It is the year 2412 and humanity has spread throughout the solar system. Domes and satellites maintain pockets of life from the craters of Mars to the moons of Neptune, all connected by webs of laser light. And what does that light carry? Information. And who needs it? The banks.

Yes, stock markets have gone system-wide. And that brings a problem - or an opportunity. For financial data from the farthest reaches of the solar system will inevitably be time-lagged because of the limiting factor of the speed of light, providing rich pickings for trader quants who can reliably intuit stock market movements. But what if a bright physicist makes a discovery that points to a loophole in nature's inexorable laws? What would happen then?

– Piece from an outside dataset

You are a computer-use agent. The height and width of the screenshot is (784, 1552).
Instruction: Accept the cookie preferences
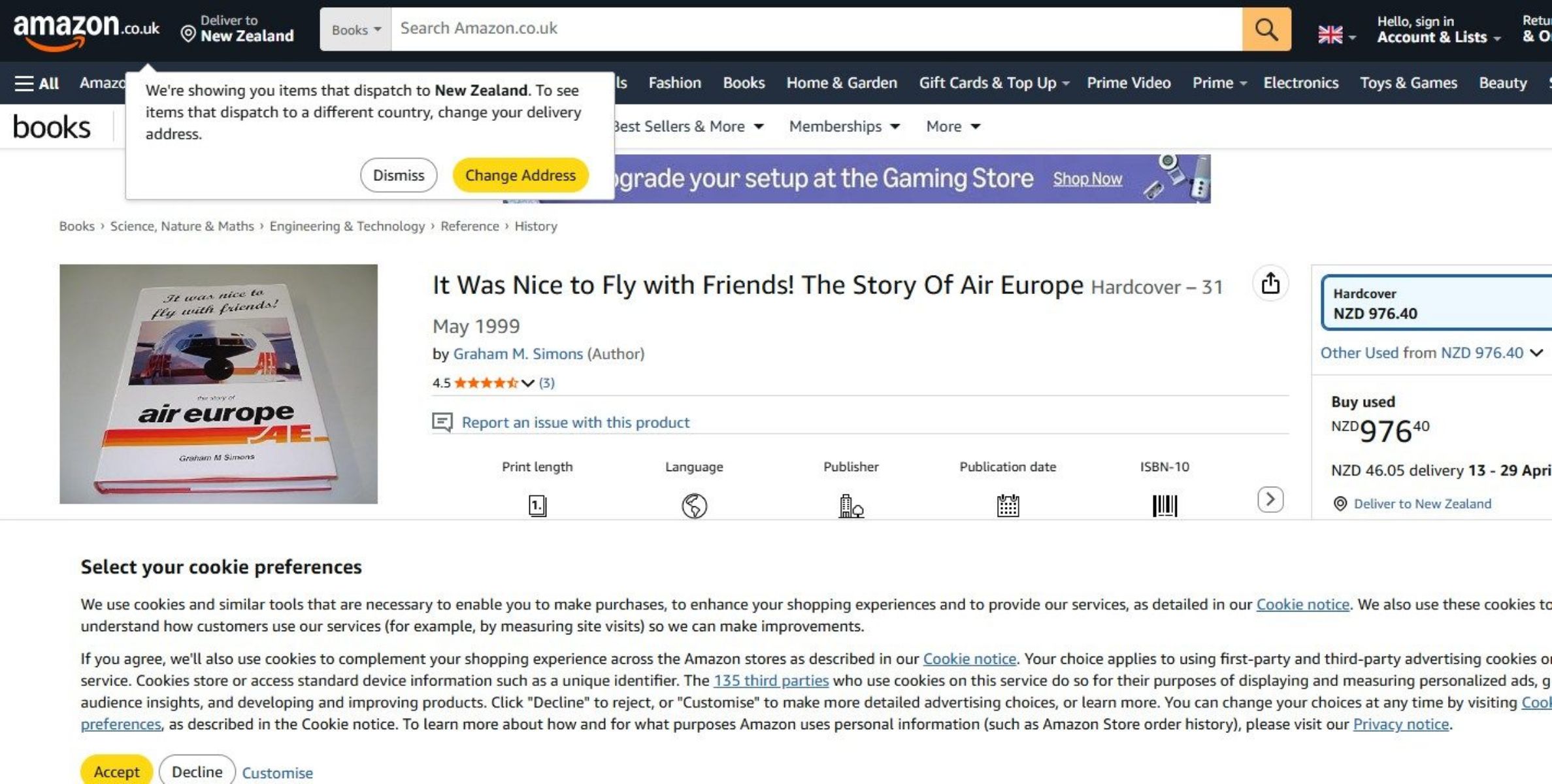click(x=116, y=772)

This is the setting for a story that makes unlikely bedfellows of experimental physics and high finance. The former is represented mainly by Alric, a super-clever but socially awkward teenage mathematician from Mars who is working at Lunar University. On the banking side, the chief protagonists are Candace Goldstein, a top-shot trader who looks like a teenager but is several hundred years old, and her friend Tris, a man with a flamboyant dress-sense but dubious taste (in my opinion) in colour coordination. They live and work on the earth satellite Polaris for First Interplanetary Bank, where they are watched by the sinister chief of security Sorn and his boss Nate. Candace's friend Jamice represents the fourth estate; she works for an outfit called DataMax that is regarded as a trusted purveyor of information throughout the solar system (so unlike our own dear press). All of these characters' lives are affected when Alric's researches suggest new physics that could change commerce forever. A possibility to which certain parties react rather strongly.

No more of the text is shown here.